→ Goal of the exercise
Copy out every row below without changing any of it. Leave the pictures out of your answer.

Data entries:
■ ■ ■ ■ ■ ■ ■
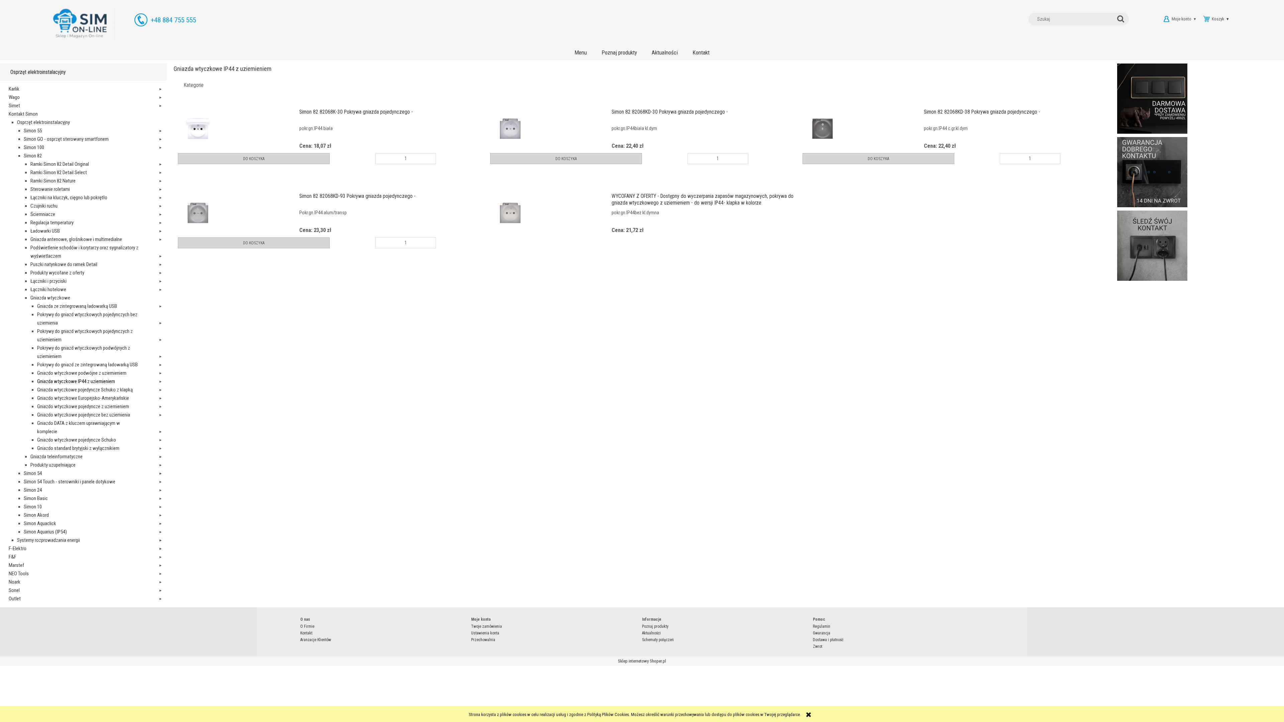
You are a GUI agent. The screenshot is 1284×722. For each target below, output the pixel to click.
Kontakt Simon (23, 114)
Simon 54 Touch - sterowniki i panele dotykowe (69, 482)
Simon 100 (34, 147)
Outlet (15, 599)
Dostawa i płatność (828, 639)
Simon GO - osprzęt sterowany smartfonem (66, 139)
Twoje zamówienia (486, 626)
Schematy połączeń (658, 639)
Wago (14, 97)
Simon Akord (36, 515)
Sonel (14, 590)
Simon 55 (33, 131)
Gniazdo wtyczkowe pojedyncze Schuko (76, 440)
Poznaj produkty (655, 626)
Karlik (14, 89)
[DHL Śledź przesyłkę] (1152, 245)
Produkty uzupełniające (53, 465)
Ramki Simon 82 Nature (53, 181)
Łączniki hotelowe (48, 289)
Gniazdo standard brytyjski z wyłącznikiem (78, 448)
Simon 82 (33, 156)
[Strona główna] (79, 23)
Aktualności (651, 633)
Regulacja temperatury (52, 223)
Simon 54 (33, 473)
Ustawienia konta (485, 633)
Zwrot (817, 646)
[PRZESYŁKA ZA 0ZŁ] (1152, 98)
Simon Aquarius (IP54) (45, 532)
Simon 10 (33, 507)
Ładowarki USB (45, 231)
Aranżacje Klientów (315, 639)
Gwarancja (821, 633)
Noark (14, 582)
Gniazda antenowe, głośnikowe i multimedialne (76, 239)
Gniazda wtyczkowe (50, 298)
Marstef (16, 565)
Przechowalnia (483, 639)
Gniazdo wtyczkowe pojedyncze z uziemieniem (83, 406)
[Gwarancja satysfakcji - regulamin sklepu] (1152, 171)
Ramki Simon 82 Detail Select (58, 172)
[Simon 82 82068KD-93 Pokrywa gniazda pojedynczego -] (238, 213)
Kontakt (306, 633)
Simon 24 (33, 490)
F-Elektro (17, 549)
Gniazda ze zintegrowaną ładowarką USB (77, 306)
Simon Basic (36, 498)
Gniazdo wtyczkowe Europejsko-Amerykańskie (83, 398)
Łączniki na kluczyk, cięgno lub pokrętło (68, 198)
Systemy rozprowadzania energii (48, 540)
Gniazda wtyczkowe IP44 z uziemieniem (76, 381)
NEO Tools (19, 574)
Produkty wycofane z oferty (57, 273)
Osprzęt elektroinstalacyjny (43, 122)
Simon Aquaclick (40, 523)
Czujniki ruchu (44, 206)
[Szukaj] (1122, 19)
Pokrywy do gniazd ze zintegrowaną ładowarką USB (87, 365)
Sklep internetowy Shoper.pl (642, 661)
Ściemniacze (42, 214)
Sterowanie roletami (50, 189)
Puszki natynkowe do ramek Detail (63, 264)
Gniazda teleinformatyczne (56, 457)
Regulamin (821, 626)
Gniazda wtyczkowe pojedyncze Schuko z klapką (85, 390)
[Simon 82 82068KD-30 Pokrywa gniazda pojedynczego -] (551, 129)
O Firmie (307, 626)
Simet (14, 106)
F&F (12, 557)
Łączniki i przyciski (48, 281)
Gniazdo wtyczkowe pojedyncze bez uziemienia (83, 415)
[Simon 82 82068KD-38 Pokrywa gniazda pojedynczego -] (863, 129)
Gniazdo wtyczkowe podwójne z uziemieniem (81, 373)
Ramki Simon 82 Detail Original (59, 164)
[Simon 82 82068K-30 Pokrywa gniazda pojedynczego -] (238, 129)
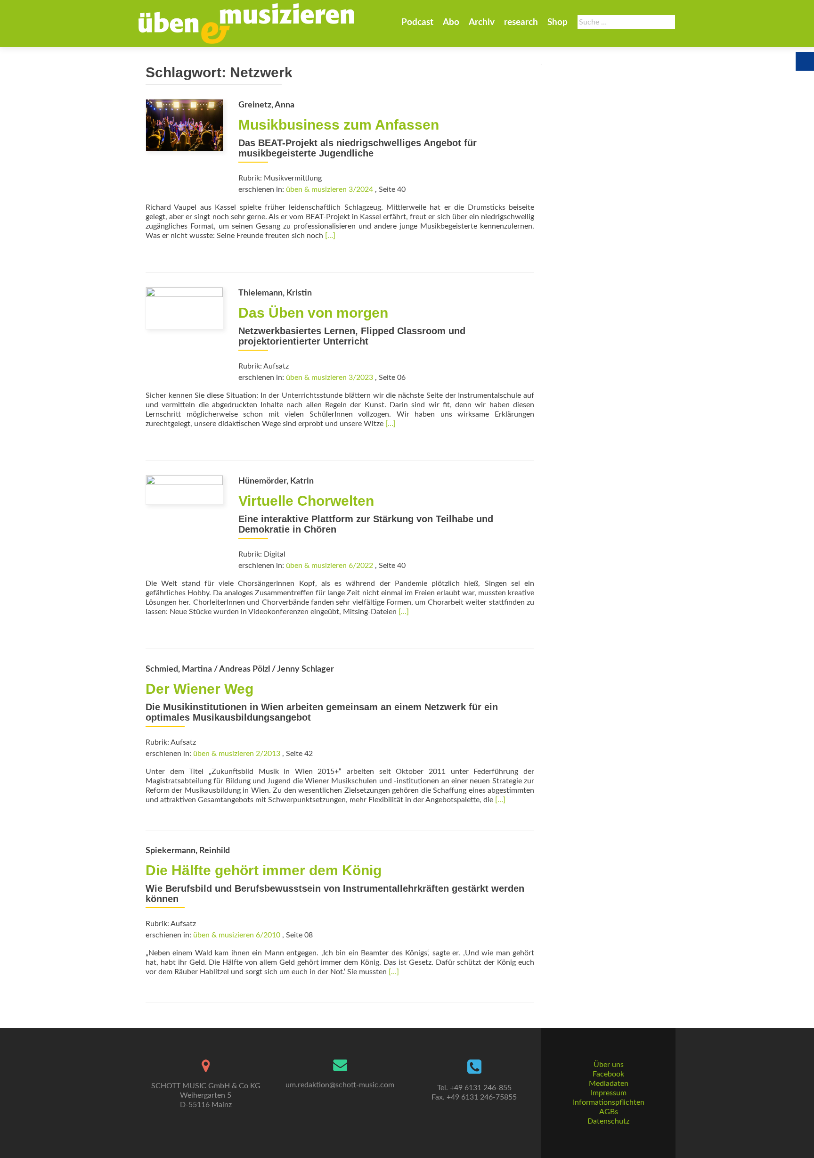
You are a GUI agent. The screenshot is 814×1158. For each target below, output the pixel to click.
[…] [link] (330, 235)
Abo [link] (451, 22)
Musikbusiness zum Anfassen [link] (338, 124)
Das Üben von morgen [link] (313, 312)
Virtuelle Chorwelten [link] (306, 501)
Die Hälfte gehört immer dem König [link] (264, 870)
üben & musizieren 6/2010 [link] (236, 935)
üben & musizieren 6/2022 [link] (329, 565)
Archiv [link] (482, 22)
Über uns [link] (609, 1064)
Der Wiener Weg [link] (199, 689)
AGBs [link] (608, 1112)
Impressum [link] (609, 1093)
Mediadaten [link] (608, 1083)
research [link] (521, 22)
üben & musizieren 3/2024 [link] (329, 189)
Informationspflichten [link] (608, 1102)
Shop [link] (557, 22)
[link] (246, 23)
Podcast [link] (417, 22)
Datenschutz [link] (608, 1121)
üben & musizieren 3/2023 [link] (329, 377)
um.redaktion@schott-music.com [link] (339, 1085)
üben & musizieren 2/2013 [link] (236, 753)
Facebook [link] (608, 1074)
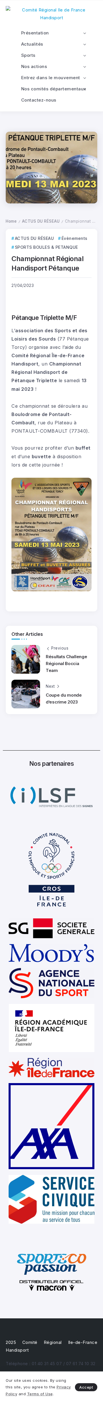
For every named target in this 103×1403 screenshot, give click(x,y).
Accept (86, 1387)
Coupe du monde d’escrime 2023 (64, 698)
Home (11, 221)
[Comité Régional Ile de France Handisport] (51, 13)
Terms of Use (40, 1394)
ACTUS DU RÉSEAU (41, 221)
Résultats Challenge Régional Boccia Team (66, 663)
■ ■ ■ ■ ■ ■ ■
→ The solution
You are a GUI agent. The screenshot is 1284×722. For each target below, output the pixel to click.
Kontakt Simon (23, 114)
Simon 54 Touch - sterowniki i panele dotykowe (69, 482)
Simon 100 (34, 147)
Outlet (15, 599)
Dostawa i płatność (828, 639)
Simon GO - osprzęt sterowany smartfonem (66, 139)
Twoje zamówienia (486, 626)
Schematy połączeń (658, 639)
Wago (14, 97)
Simon Akord (36, 515)
Sonel (14, 590)
Simon 55 (33, 131)
Gniazdo wtyczkowe pojedyncze Schuko (76, 440)
Poznaj produkty (655, 626)
Karlik (14, 89)
[DHL Śledź przesyłkę] (1152, 245)
Produkty uzupełniające (53, 465)
Ramki Simon 82 Nature (53, 181)
Łączniki hotelowe (48, 289)
Gniazdo standard brytyjski z wyłącznikiem (78, 448)
Simon 82 (33, 156)
[Strona główna] (79, 23)
Aktualności (651, 633)
Regulacja temperatury (52, 223)
Simon 54 (33, 473)
Ustawienia konta (485, 633)
Zwrot (817, 646)
[PRZESYŁKA ZA 0ZŁ] (1152, 98)
Simon Aquarius (IP54) (45, 532)
Simon 10 (33, 507)
Ładowarki USB (45, 231)
Aranżacje Klientów (315, 639)
Gwarancja (821, 633)
Noark (14, 582)
Gniazda antenowe, głośnikowe i multimedialne (76, 239)
Gniazda wtyczkowe (50, 298)
Marstef (16, 565)
Przechowalnia (483, 639)
Gniazdo wtyczkowe pojedyncze z uziemieniem (83, 406)
[Gwarancja satysfakcji - regulamin sklepu] (1152, 171)
Ramki Simon 82 Detail Select (58, 172)
[Simon 82 82068KD-93 Pokrywa gniazda pojedynczego -] (238, 213)
Kontakt (306, 633)
Simon 24 (33, 490)
F-Elektro (17, 549)
Gniazda ze zintegrowaną ładowarką USB (77, 306)
Simon Basic (36, 498)
Gniazdo wtyczkowe Europejsko-Amerykańskie (83, 398)
Łączniki na kluczyk, cięgno lub pokrętło (68, 198)
Systemy rozprowadzania energii (48, 540)
Gniazda wtyczkowe IP44 z uziemieniem (76, 381)
NEO Tools (19, 574)
Produkty wycofane z oferty (57, 273)
Osprzęt elektroinstalacyjny (43, 122)
Simon Aquaclick (40, 523)
Czujniki ruchu (44, 206)
[Szukaj] (1122, 19)
Pokrywy do gniazd ze zintegrowaną ładowarką USB (87, 365)
Sklep internetowy Shoper.pl (642, 661)
Ściemniacze (42, 214)
Sterowanie roletami (50, 189)
Puszki natynkowe do ramek Detail (63, 264)
Gniazda teleinformatyczne (56, 457)
Regulamin (821, 626)
Gniazda wtyczkowe pojedyncze Schuko z klapką (85, 390)
[Simon 82 82068KD-30 Pokrywa gniazda pojedynczego -] (551, 129)
O Firmie (307, 626)
Simet (14, 106)
F&F (12, 557)
Łączniki i przyciski (48, 281)
Gniazdo wtyczkowe pojedyncze bez uziemienia (83, 415)
[Simon 82 82068KD-38 Pokrywa gniazda pojedynczego -] (863, 129)
Gniazdo wtyczkowe podwójne z uziemieniem (81, 373)
Ramki Simon 82 Detail Original (59, 164)
[Simon 82 82068K-30 Pokrywa gniazda pojedynczego -] (238, 129)
You are a GUI agent. The screenshot is 814×1158. For each target below, output the pixel to click.
[…] [link] (330, 235)
Abo [link] (451, 22)
Musikbusiness zum Anfassen [link] (338, 124)
Das Üben von morgen [link] (313, 312)
Virtuelle Chorwelten [link] (306, 501)
Die Hälfte gehört immer dem König [link] (264, 870)
üben & musizieren 6/2010 [link] (236, 935)
üben & musizieren 6/2022 [link] (329, 565)
Archiv [link] (482, 22)
Über uns [link] (609, 1064)
Der Wiener Weg [link] (199, 689)
AGBs [link] (608, 1112)
Impressum [link] (609, 1093)
Mediadaten [link] (608, 1083)
research [link] (521, 22)
üben & musizieren 3/2024 [link] (329, 189)
Informationspflichten [link] (608, 1102)
Shop [link] (557, 22)
[link] (246, 23)
Podcast [link] (417, 22)
Datenschutz [link] (608, 1121)
üben & musizieren 3/2023 [link] (329, 377)
um.redaktion@schott-music.com [link] (339, 1085)
üben & musizieren 2/2013 [link] (236, 753)
Facebook [link] (608, 1074)
For every named target in this 103×1403 screenshot, give click(x,y).
Accept (86, 1387)
Coupe du monde d’escrime 2023 (64, 698)
Home (11, 221)
[Comité Régional Ile de France Handisport] (51, 13)
Terms of Use (40, 1394)
ACTUS DU RÉSEAU (41, 221)
Résultats Challenge Régional Boccia Team (66, 663)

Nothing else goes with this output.